I have been exploring different ways to do URL rewriting. Basically there are two options:
* doing the rewrite at the web server level
* doing the rewrite using ASP.NET
The first option is the most flexible one and the one that causes less problems and less side effects but it is not an option if you don’t have full permissions on the server for the project you’re working (which is not the case). IIS 7 will allow modules written in managed code but I’m not sure if an application will be able to configure the modules to use without full permissions.
So, the only option is to do it at the ASP.NET level. ASP.NET 2.0 has some built in functionality for doing URL rewriting but it’s nearly useless because it does not support regular expressions. There are some HTTP modules and HTTP handlers out there that provide more functionality, but most of them have some problems because it’s tricky to handle themes, postbacks, output caching, etc properly when using rewritten URLs. It seems that the most used HTTP module for URL rewriting is:
It’s easy to use and seems to work properly for now (I have been using it only for a few days), however there are times where regular expressions are not enough for doing rewrites. I wrote the authors an explained them a scenario where a more generic approach is desirable. Basically what I had in mind was that the module was able to call a custom method when certain condition is met (this condition will be evaluated using regular expressions) or always and that method could handle the rewrite or not (the return value could be used to indicate that the rule has been applied or not). Inside the method you could do anything that you want to rewrite the URL. They told me that they were thinking in adding this kind of functionality in a near future, so good news but we’ll have to wait ;)
I’ll show an example in case the problem isn’t obvious. If you want to optimize your site for search engine spiders, a good thing to do is to avoid passing parameters using the query string because some spiders will not index pages with dynamic parameters or others will limit the indexed pages with dynamic parameters or not index pages with more than a predefined number of parameters. Rewriting a URL like:
helps the search engine spiders to index it. If you have different number of parameters for your pages you can end up with a lot of rules like:
Note that in order for this to work properly you have to specify the rule with the maximum number of parameters first, so every time the module is trying to rewrite an URL it will evaluate the first rule, that probably will not be the most used, incurring in an unnecessary performance loss. If you want to do a rewrite similar to the previous one and you have pages in multiple directories things get more complicated because the directory could be handled as a parameter if the rules are not written conscientiously.
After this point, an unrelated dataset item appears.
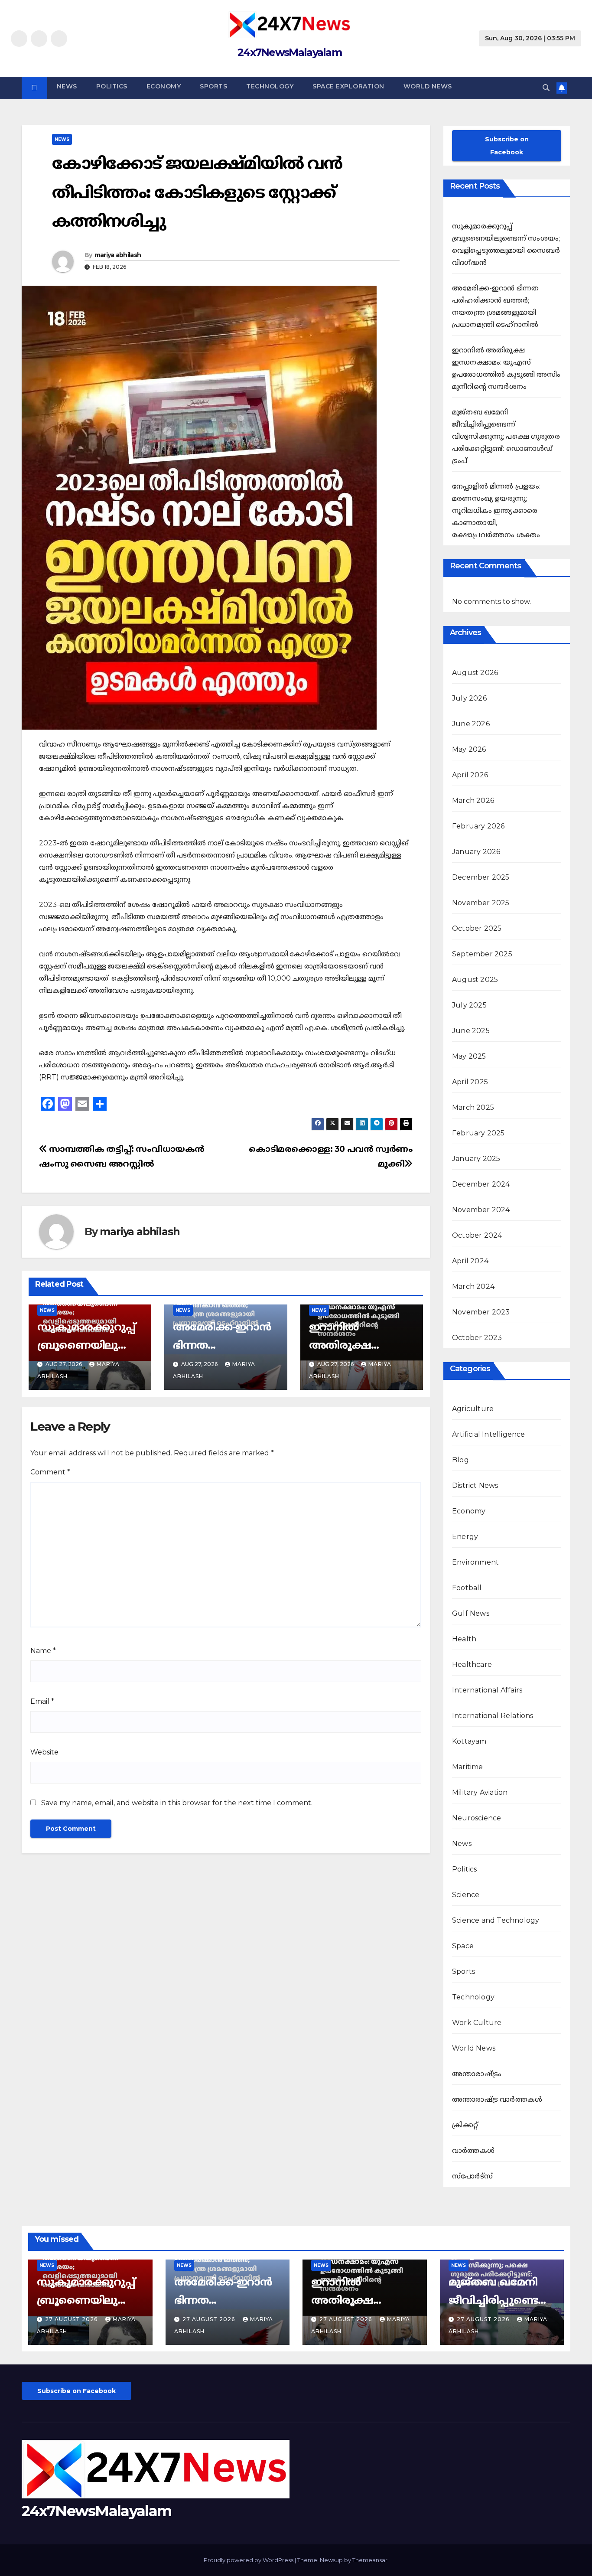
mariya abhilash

All the code about URL rewriting that I’ve found out there was for an HTTP module or an HTTP handler. However, for ASP.NET 2.0 another option is available: a Virtual Path Provider (VPP for now on).
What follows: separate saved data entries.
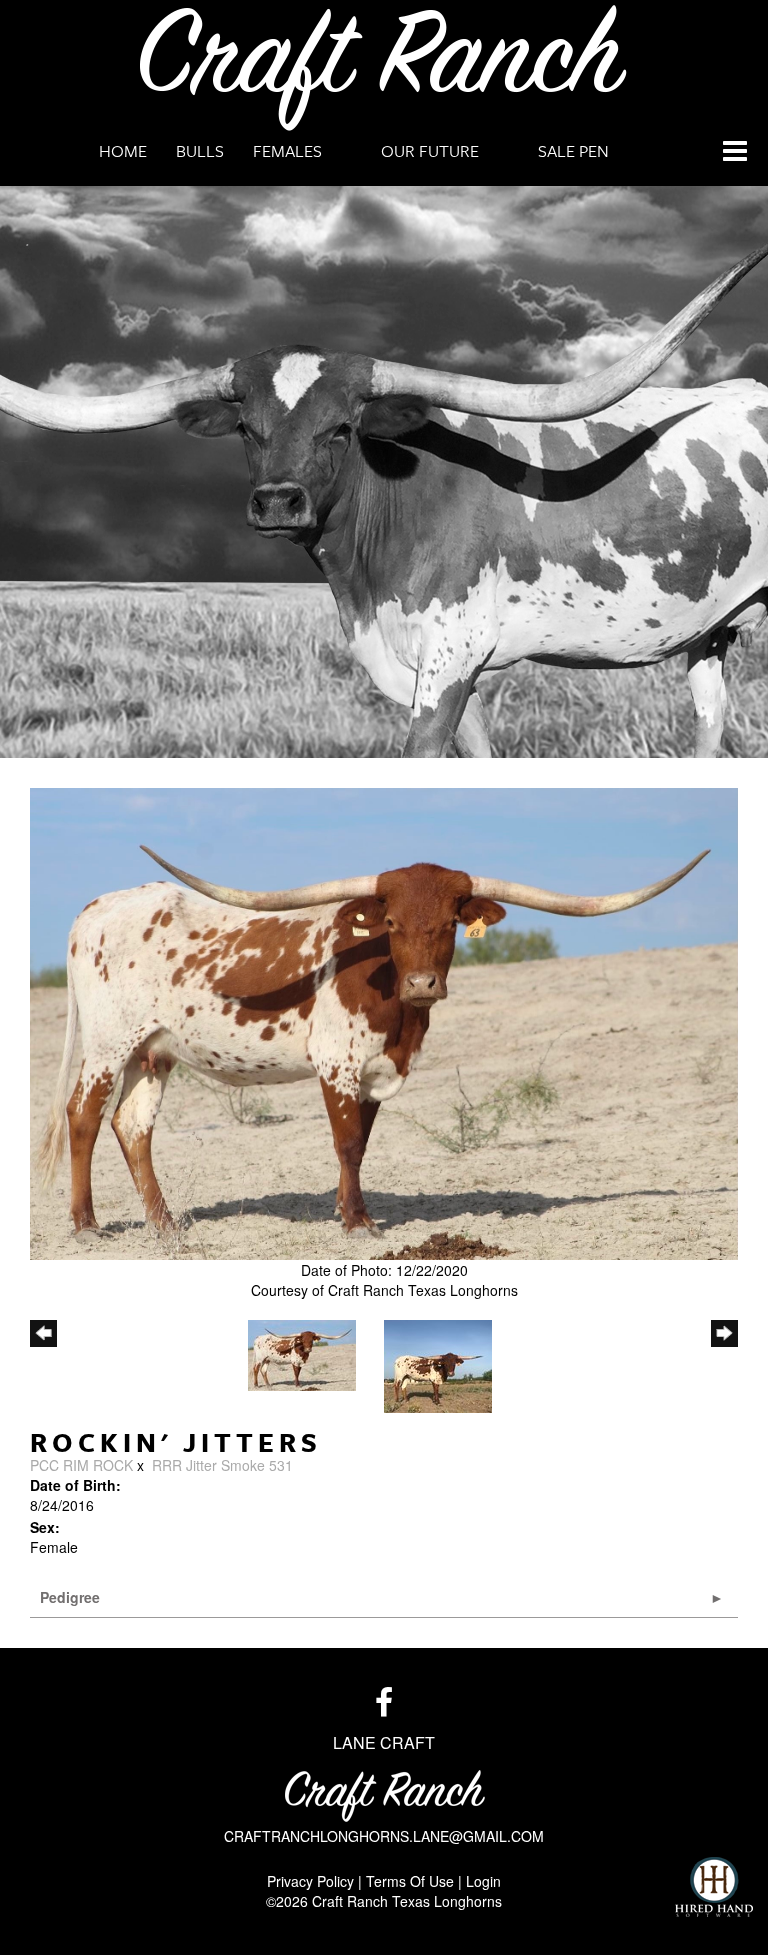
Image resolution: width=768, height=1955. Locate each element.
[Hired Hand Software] (714, 1887)
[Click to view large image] (384, 1024)
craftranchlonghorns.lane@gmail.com (384, 1836)
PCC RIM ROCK (81, 1465)
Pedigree (70, 1597)
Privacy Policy (310, 1881)
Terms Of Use (410, 1881)
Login (483, 1881)
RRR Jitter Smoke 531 (222, 1465)
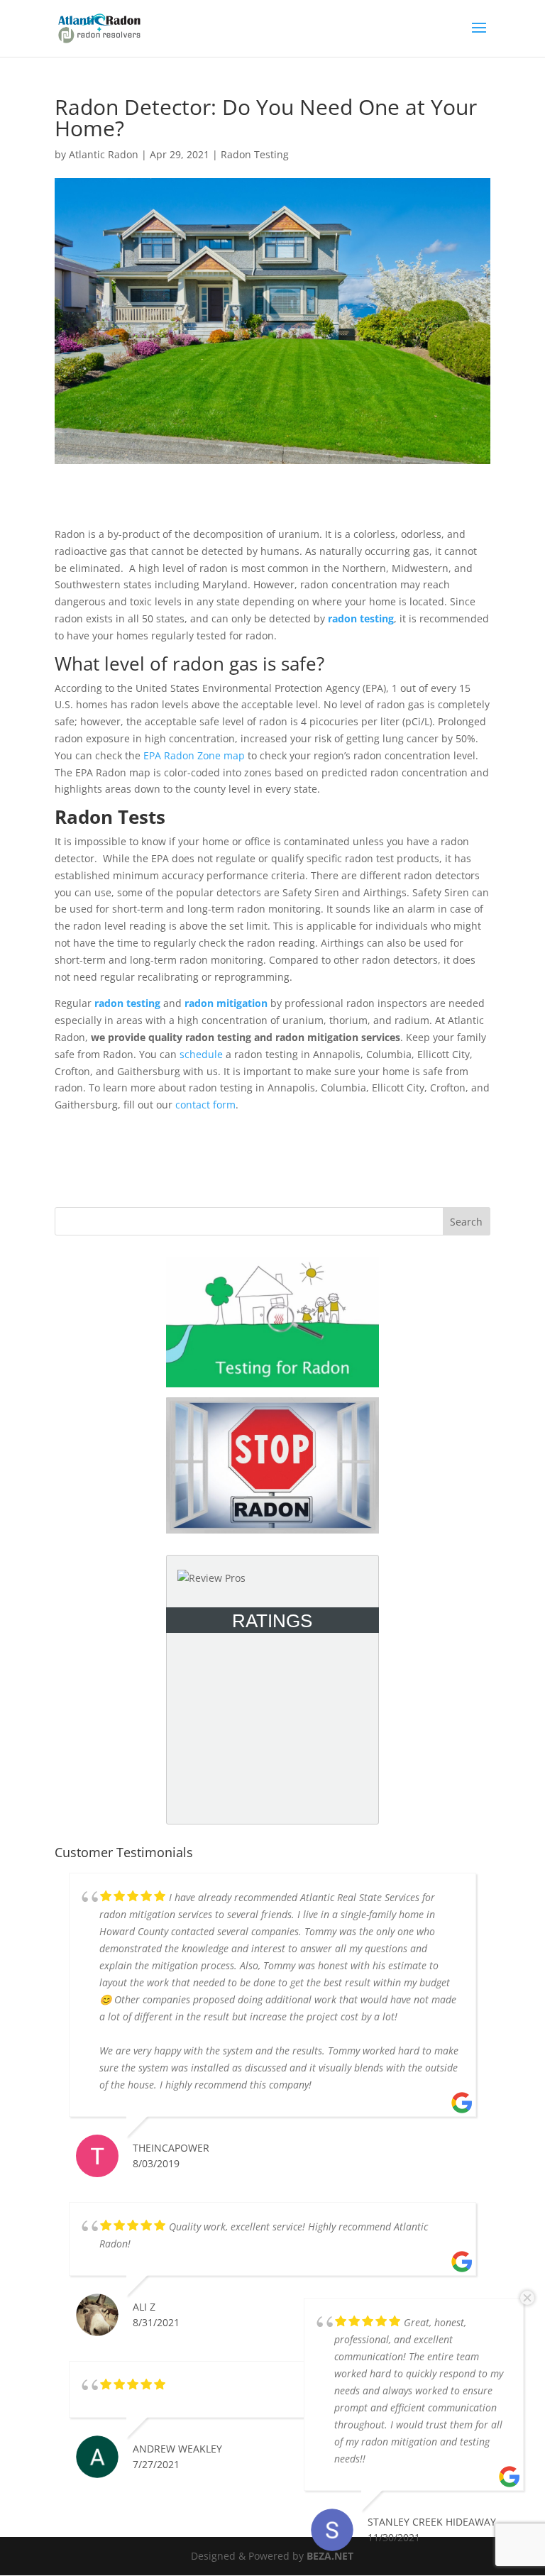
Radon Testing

Essentially, access to files and folders in ASP.NET has been virtualized. The default VPP provider just reads files from the file system checking IIS permissions. You can code your own VPP to read files from a database, generate aspx pages on the fly or anything you can imagine.
There’s a good article about VPP written by Victor García Aprea where he explains how to run a website from a zip file:
Most of the stuff about VPP is straightforward except the GetFileHash and GetCacheDependency methods. ASP.NET caches aspx pages after they’re compiled for the first time and monitors file changes, forcing a recompile when a page changes. A bad implementation of the one of those methods could make your application to compile each page on each request so if you are going to code your own VPP provider be sure to triple check your GetCacheDependency and GetFileHash methods.
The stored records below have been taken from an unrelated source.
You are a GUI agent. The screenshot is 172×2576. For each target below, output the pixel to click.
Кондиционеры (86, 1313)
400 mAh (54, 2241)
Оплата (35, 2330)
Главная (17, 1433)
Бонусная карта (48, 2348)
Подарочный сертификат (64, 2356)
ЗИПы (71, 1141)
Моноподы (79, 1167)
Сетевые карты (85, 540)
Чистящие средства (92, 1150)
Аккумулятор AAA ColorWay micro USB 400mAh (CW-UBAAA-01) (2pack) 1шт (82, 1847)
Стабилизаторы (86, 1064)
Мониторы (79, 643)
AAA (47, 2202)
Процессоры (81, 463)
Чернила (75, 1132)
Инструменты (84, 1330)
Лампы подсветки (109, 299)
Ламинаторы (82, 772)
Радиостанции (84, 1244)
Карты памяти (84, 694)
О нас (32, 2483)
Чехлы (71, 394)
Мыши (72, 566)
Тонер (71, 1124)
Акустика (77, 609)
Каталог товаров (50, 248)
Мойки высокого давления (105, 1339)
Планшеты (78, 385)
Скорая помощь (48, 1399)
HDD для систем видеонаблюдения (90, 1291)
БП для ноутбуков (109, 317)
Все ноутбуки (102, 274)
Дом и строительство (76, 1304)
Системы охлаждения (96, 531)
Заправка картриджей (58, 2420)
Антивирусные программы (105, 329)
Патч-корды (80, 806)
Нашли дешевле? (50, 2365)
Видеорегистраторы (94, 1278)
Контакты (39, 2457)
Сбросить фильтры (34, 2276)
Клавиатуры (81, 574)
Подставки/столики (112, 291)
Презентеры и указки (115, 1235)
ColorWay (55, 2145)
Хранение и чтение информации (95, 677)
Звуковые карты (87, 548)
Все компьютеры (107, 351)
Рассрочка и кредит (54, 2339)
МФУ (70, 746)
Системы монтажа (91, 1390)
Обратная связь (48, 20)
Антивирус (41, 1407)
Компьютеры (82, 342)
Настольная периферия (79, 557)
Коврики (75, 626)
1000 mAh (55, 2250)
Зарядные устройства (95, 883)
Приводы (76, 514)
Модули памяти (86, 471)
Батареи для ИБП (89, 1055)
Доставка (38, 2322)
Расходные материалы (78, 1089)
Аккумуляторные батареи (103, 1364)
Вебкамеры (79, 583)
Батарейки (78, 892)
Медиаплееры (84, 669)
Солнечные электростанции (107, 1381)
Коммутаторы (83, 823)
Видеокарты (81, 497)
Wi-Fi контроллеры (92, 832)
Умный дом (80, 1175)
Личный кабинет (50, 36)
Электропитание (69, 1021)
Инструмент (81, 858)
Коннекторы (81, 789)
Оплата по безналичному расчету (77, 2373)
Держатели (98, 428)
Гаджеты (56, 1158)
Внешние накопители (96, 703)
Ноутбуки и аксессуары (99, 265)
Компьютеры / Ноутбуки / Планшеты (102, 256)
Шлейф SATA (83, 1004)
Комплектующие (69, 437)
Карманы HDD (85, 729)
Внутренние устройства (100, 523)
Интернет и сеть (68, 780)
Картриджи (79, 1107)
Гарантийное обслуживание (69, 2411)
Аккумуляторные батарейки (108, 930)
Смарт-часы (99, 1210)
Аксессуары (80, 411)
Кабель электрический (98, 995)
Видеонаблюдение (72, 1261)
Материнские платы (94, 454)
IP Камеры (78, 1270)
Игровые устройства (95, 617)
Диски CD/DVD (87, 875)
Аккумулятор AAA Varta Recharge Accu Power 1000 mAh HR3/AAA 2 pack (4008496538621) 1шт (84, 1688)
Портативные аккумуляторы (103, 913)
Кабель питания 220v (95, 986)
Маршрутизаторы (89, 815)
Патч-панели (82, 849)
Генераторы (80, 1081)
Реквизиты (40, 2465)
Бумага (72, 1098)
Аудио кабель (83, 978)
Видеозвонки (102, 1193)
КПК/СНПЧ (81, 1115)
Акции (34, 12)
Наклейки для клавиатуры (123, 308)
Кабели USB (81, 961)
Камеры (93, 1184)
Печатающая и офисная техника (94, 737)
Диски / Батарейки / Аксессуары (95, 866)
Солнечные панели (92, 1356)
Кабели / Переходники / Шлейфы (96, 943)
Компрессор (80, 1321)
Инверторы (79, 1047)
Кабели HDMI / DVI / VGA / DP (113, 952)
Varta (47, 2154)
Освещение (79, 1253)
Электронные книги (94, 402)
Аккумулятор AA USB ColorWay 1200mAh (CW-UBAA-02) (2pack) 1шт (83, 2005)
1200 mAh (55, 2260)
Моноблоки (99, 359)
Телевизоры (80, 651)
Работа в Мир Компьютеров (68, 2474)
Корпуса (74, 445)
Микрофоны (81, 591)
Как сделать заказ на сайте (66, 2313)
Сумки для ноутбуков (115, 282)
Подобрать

I started playing with a custom VPP provider that did URL rewriting based on regular expressions in all methods that were using a virtual path (nothing serious, just some code to make a proof of concept). Basically I was calling the default provider implementation with the rewritten virtual path but the framework checks that the path stays unchanged on instances of the VirtualFile and VirtualDirectory classes!
I had to change my strategy to return the same virtual path as I was passed even if I was actually accessing to a different path. I had a quick test version working on my local machine but when trying it on the server there was a big problem. Unfortunately, to use a VPP provider you need full trust permissions. That was a stopper for me so I ended my VPP adventure here. Thank god I tried it on the server before transforming the quick and primitive proof of concept code into something usable (also I didn’t spent any time thinking about other implications (like output caching) of my approach). Even if VPP weren’t useful for me, the knowledge acquired is always welcome.